> [TRY IT]
Send back the line that contains "Where should I" and all lines following it through the end of the data below, exactly, omitting pictures.
*** Opening of DATA EXTRACT ***
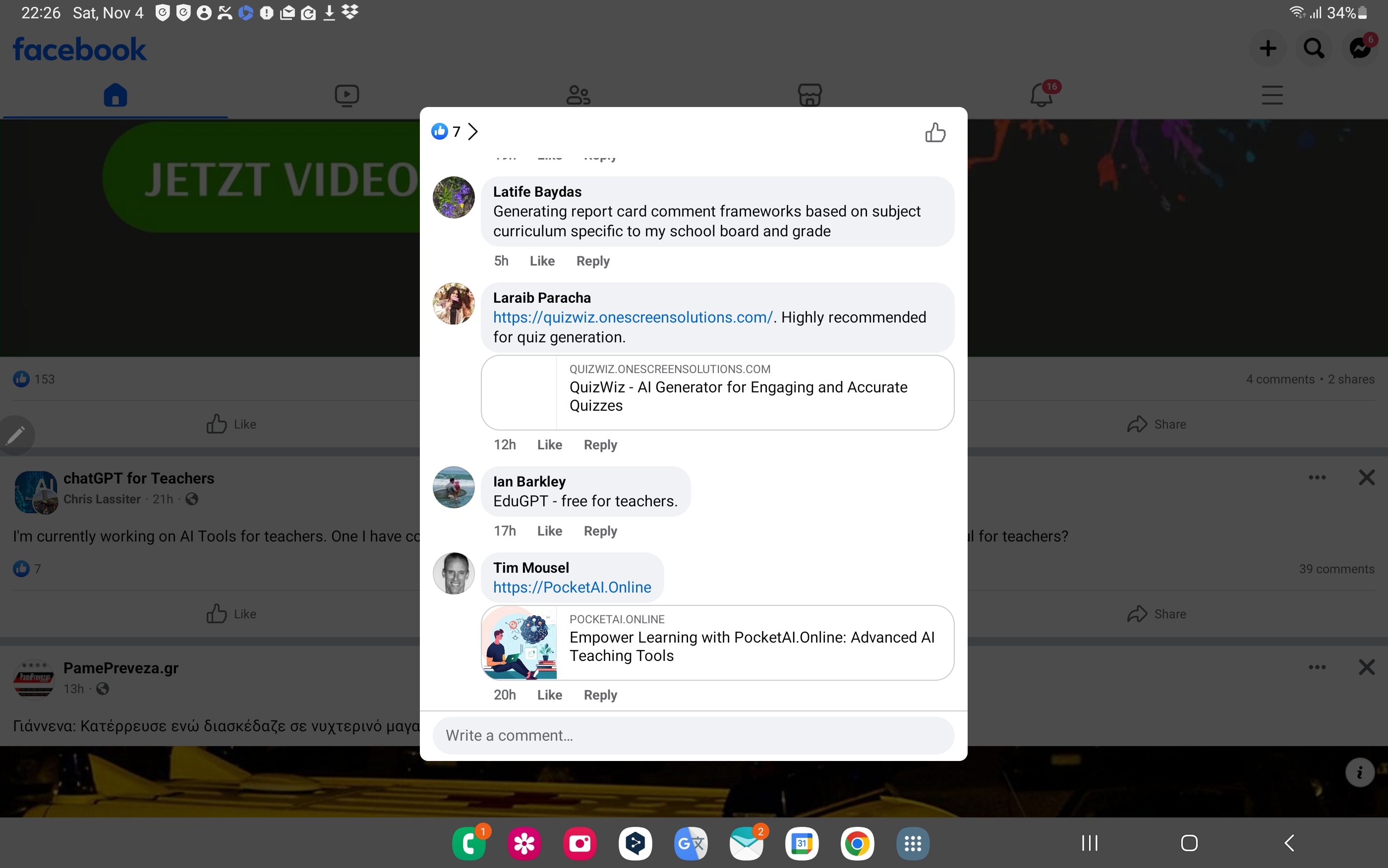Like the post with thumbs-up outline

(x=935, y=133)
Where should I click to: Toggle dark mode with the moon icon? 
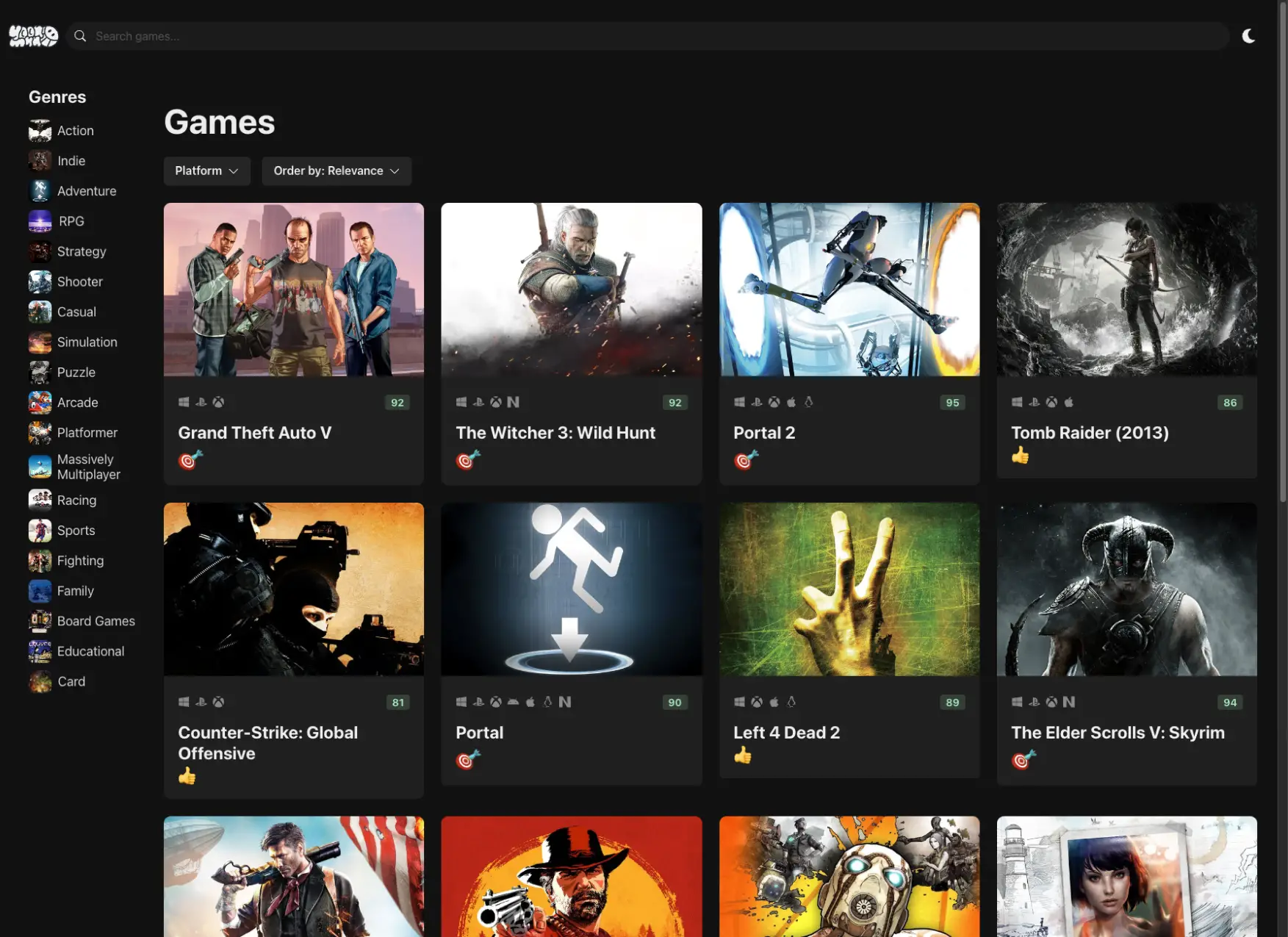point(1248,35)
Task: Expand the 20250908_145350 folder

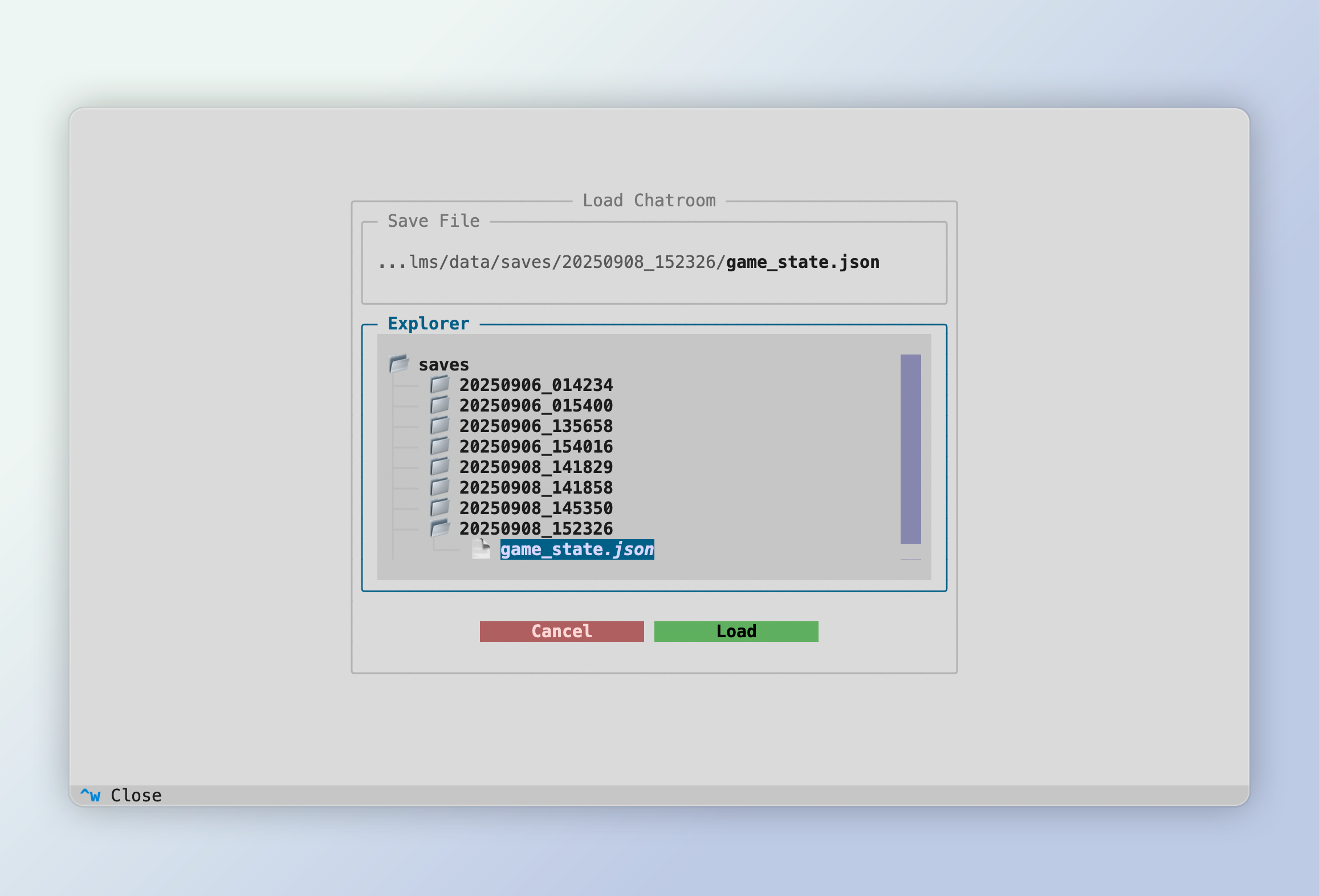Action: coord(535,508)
*** Close of DATA EXTRACT ***
> [RESPONSE BELOW]
Where should I click to: Toggle dark mode with the moon icon? 
point(1248,35)
Task: Expand the 20250908_145350 folder

Action: coord(535,508)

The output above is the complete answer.